AWS Glue is a serverless data
integration tool that makes finding, preparing, and combining data for
analytics, machine learning, and application development a breeze. AWS Glue has
all of the data integration features you'll need, so you can start analysing
and using your data in minutes rather than months. To make data integration
easier, AWS Glue offers both visual and code-based interfaces. The AWS Glue
Data Catalog allows users to quickly locate and retrieve data. With a few
clicks in AWS Glue Studio, data engineers and ETL (extract, transform, and
load) developers can graphically construct, run, and monitor ETL workflows.
Data analysts and scientists can use AWS Glue DataBrew to visually enrich,
clean, and standardise data without having to write code. Application
developers may utilise Structured Query Language (SQL) to mix and replicate
data across disparate data stores with AWS Glue Elastic Views.
AWS Cloud Practitioner Essentials
Questions and Answers
Amazon
Web Services Interview Questions and Answers
AWS Cloud Interview Questions and Answers
Ques. 1): What are your thoughts on
AWS Glue?
Answer:
AWS Glue is a service that makes
categorising, cleaning, and reliably moving data across various data stores and
data streams simple and cost effective.
- It comprises of the SWA Glue Catalog, a central metadata repository.
- By handling dependency resolution, task monitoring, and
retries, AWS Glue assists in the generation of Python or Scala code.
- AWS Glue is a serverless infrastructure that is easy to
set up and manage, and it has a dynamic frame component that we can use in
our ETL scripts.
- Dynamic Frame is the same as an Apache Spark dataframe
and is a data abstraction for organising data into rows and columns.
AWS EC2 Interview Questions and Answers
Amazon EMR Interview Questions and Answers
Amazon OpenSearch Interview Questions and Answers
Ques. 2): Which Data Stores Can I
Crawl using Glue?
Answer:
Crawlers can crawl the following data stores through a JDBC connection:
- Amazon Redshift
- Amazon Relational Database Service (Amazon RDS)
- Amazon Aurora
- Microsoft SQL Server
- MySQL
- Oracle
- PostgreSQL
- Publicly accessible databases
AWS RedShift Interview Questions and Answers
AWS FinSpace Interview Questions and Answers
AWS MSK Interview Questions and Answers
Ques. 3): What components does AWS
Glue make use of?
Answer:
AWS Glue is made up of the following
ingredients:
- Data Catalog is a Metadata Repository on the Cloud.
- The ETL Engine assists with the generation of Python
and Scala code.
- Flexible Scheduler aids in the resolution of
dependencies, job monitoring, and retring.
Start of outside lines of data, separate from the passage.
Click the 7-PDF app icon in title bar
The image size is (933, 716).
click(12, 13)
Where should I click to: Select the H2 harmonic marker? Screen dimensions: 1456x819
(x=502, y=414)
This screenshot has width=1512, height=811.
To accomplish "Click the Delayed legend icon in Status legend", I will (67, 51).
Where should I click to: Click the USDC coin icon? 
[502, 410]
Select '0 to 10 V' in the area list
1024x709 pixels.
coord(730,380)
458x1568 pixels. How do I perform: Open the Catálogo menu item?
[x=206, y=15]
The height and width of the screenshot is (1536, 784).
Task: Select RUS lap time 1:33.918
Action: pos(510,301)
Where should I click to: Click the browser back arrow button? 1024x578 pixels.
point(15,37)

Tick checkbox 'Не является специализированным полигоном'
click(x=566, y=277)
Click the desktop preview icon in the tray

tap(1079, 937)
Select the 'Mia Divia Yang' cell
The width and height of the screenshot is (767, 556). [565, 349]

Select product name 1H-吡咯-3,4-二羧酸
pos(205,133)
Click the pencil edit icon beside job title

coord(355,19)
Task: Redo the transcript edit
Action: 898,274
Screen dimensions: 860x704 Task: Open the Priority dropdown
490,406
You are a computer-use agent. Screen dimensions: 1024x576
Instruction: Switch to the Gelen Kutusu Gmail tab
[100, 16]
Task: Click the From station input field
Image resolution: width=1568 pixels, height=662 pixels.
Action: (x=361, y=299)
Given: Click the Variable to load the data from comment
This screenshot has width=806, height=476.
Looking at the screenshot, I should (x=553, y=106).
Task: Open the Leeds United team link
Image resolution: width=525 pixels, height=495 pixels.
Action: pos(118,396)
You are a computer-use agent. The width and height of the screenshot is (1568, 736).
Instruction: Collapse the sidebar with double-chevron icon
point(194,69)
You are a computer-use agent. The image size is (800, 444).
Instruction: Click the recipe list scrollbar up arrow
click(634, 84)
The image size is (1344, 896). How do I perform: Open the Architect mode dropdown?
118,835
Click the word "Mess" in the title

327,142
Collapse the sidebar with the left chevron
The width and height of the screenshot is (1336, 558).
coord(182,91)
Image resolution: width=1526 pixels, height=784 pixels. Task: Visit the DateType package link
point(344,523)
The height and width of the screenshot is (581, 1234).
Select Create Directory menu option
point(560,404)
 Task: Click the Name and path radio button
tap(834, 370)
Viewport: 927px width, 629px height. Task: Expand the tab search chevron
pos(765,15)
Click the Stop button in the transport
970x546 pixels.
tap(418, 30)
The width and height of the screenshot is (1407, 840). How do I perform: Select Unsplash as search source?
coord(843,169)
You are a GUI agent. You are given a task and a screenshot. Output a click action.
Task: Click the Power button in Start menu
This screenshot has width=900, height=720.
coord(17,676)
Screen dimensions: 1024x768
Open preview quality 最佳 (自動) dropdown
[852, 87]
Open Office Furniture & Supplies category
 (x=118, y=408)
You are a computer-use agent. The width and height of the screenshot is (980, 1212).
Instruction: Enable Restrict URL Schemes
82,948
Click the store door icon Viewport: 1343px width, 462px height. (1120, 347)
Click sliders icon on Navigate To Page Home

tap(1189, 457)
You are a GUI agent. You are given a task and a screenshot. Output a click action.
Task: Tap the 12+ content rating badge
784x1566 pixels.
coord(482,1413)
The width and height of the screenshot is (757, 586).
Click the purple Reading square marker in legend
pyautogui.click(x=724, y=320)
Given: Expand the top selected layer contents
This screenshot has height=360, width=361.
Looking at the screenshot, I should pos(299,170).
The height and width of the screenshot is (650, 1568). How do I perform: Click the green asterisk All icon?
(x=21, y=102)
- AWS Glue DataBrew provides a visual interface for
normalizing and cleaning data.
- Replicating and combining data across various data
stores with AWS Glue Elastic View.
AWS Lambda Interview Questions and Answers
AWS Simple Notification Service (SNS) Interview Questions and Answers
AWS QuickSight Interview Questions and Answers
Ques. 4): What is AWS Glue DataBrew,
and how does it work?
Answer:
AWS Glue DataBrew is a visual data
preparation solution that allows data analysts and scientists to prepare data
without writing code using an interactive, point-and-click visual interface.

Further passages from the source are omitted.